Tozeur

Ci siamo svegliati quella mattina un anno più saggi (più bello che dire vecchi). I bagagli nelle macchine e via, direzione Tozeur. A proposito di bagagli, avete mai provato a trascinare un trolley sulla sabbia? E' una faccenda poco piacevole in quanto le ruote non servono a niente. Ma a qualche produttore non è mai venuta l'idea di prevedere dei piccoli sci al posto delle ruote? Andrebbe benissimo anche per la neve.

Dall'oasi di Ksar Ghilane fino a Tozeur ci vogliono circa 4 ore in macchina sulla strada asfaltata. Si andava 100 – 120 all'ora senza problemi. Ma prima di arrivare si è fatta uno sosta idraulica in un «Autogrill» molto bello, nascosto tra le rocce sabbiose. E là una bellissima sorpresa; due falchi addomesticati in piena libertà. Bastava porre il braccio e si arrampicavano tranquillamente e posavano per le foto come le star hollywoodiane. La notte prima siamo andati a letto relativamente tardi e mi sentivo un po' stanco quel giorno. Così ho sfruttata l'occasione per un piccolo pisolino in buona compagnia.

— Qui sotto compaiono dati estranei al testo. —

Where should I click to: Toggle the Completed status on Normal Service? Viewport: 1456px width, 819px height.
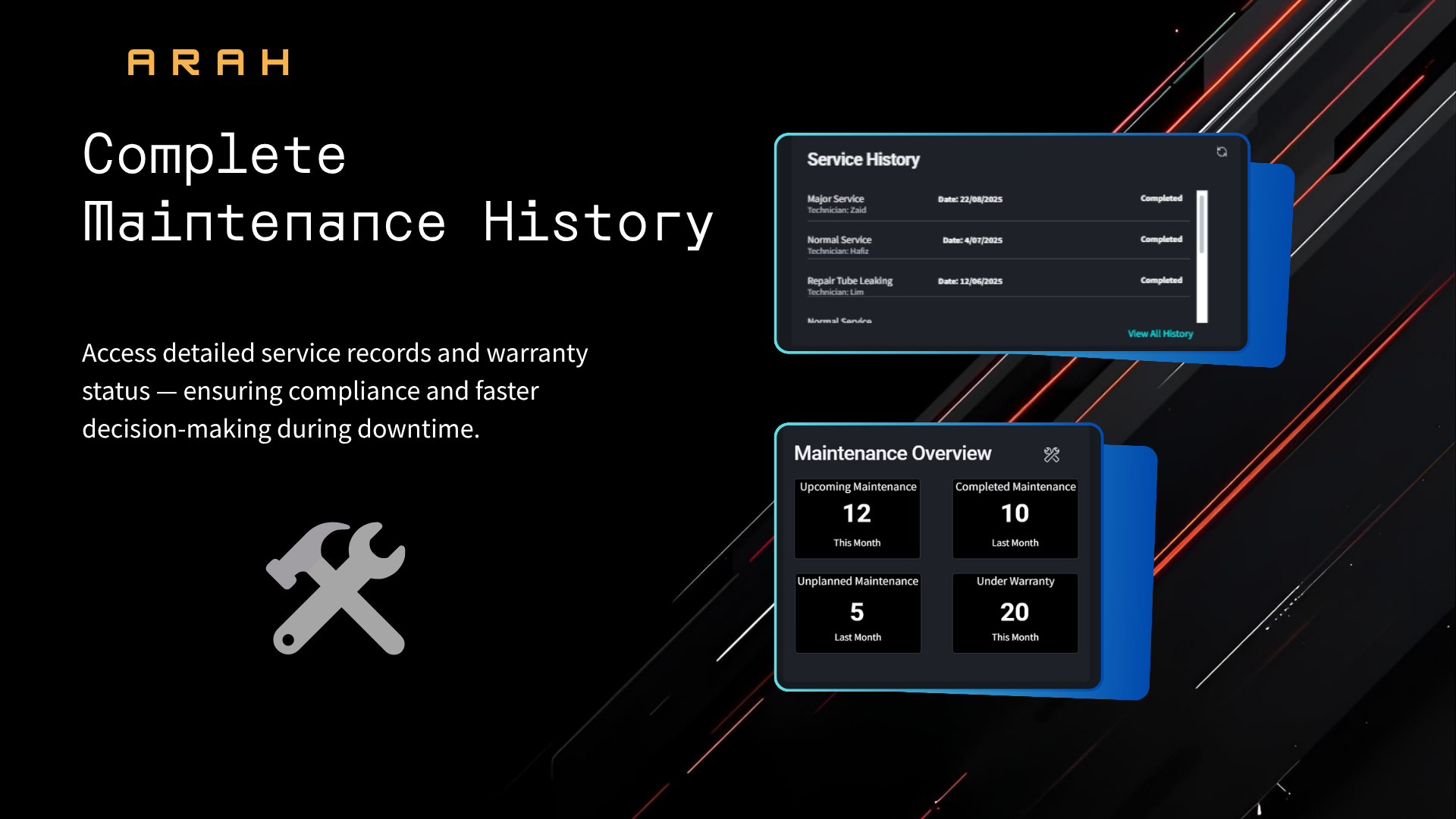(1161, 239)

Tozeur è il capoluogo della omonima provincia e conta più di 30.000 abitanti. Si è sviluppata in una vasta oasi nella quale ci sono più di 200 sorgenti d'acqua. L'attività produttiva principale della zona è la coltivazione delle palme dei datteri che sono più di 400.000, ma ultimamente il turismo comincia ad essere sempre più importante, agevolato dalla presenza dell'aeroporto più vicino al deserto.

Per l'ora di pranzo eravamo già nel nostro nuovo albergo, Dar Cherait, molto carino, l'architettura in stile palazzo del sultano della storia di 1001 notte. All'interno un bel giardino con la piscina ed anche una Spa, ma quelli che l'hanno provata hanno detto che non era al livello di quella di Tamerza. Il pomeriggio siamo andati a piedi nel centro e nella vecchia medina. Una passeggiata molto piacevole, per stendere le gambe e per conoscere meglio la città e contrasti tra il vecchio ed il nuovo. Anche se era il primo dell'anno, era festivo anche in Tunisia, tutti i negozi e le bancarelle erano aperti e così si è fatto un po' di shopping. Prima di tornare in albergo ci siamo concessi un drink su una terrazza panoramica, da dove è stata scattata la fotografia panoramica sottostante, dalla quale si vedeva tutta la città, molto estesa e circondata dalle numerosissime palme.

La cena, due chiacchiere nel pittoresco atrio dell'albergo e un bicchierino della boukha (si pronuncia buha, con la «h» pronunciata alla toscana), la grappa di fichi tunisina, molto piacevole da bere e un po' meno alcolica delle nostre grappe. Quella notte sì che si dormiva al caldo. Il vento ed il rumore dei rami della palma sotto la nostra finestra ci hanno fatto la ninnananna.